It is safe to say, that in American schools, slavery is taught as a concept, but rarely is it discussed as an institution that impacted individual people. In school, I remember only talking about Harriet Tubman and Frederick Douglas and their experiences with slavery. It was not until later, that I first began learning about individuals who were affected by slavery and what they did to overcome them. In this first blog post, I am going to talk about Elizabeth Freeman. While she is not discussed at the level that Harriet Tubman is, she is an American hero. Elizabeth Freeman, also known as Mumbet or Bet, was born an enslaved woman in 1742. In her teenage years, she was sold to the Ashley family of Massachusetts. Although she as enslaved, Elizabeth married, but no marriage certificate exists. According to the Elizabeth Freeman Center, in 1780, Mrs. Ashley struck an enslaved girl named Betsy with a heated shovel.

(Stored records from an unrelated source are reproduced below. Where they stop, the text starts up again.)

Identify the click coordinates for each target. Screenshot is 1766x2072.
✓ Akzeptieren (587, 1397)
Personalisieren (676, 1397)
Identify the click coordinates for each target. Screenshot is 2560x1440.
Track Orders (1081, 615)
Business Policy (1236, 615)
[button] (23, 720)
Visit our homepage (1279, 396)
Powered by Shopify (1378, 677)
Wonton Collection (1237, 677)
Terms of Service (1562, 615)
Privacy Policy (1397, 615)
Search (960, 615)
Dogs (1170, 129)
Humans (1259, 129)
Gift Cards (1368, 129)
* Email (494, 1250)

Elizabeth used her body to shield the girl from the blow and received a deep gash in her arm. Witnesses say that she kept the wound uncovered while it healed in order to show what her Mistress had done.
Following the Revolutionary War, Elizabeth heard the Massachusetts constitution being read. The part that struck her was in Article one, which says,
All men are born free and equal, and have certain natural, essential, and unalienable rights; among which may be reckoned the right of enjoying and defending their lives and liberties; that of acquiring, possessing, and protecting property; in fine, that of seeking and obtaining their safety and happiness.
This should sound familiar to most Americans. After hearing this, Elizabeth sought out a well known abolitionist-lawyer named Theodore Sedgwick. Elizabeth became the first enslaved person of color to sue for her own freedom. After hearing the Massachusetts constitution, she realized that there was a legal basis for suing for her freedom.
In 1781, Brom and Bett v. Ashley was heard before the County Court of Common Pleas in Great Barrington. Elizabeth’s lawyers argued that the state constitution’s provision that “all men are born free and equal” made slavery in the state illegal. The jury ruled in favor of Elizabeth and she became the first African-American woman to be freed by the Massachusetts constitution. Ultimately, her case set the precedent for the Massachusetts State Supreme Court Case that abolished slavery in Massachusetts. Once she was freed, Elizabeth took the surname Freeman.
Elizabeth Freeman is just one example of a black American woman who has largely been forgotten in American history. Without her, there is no telling how long it would have taken for Massachusetts to abolish slavery.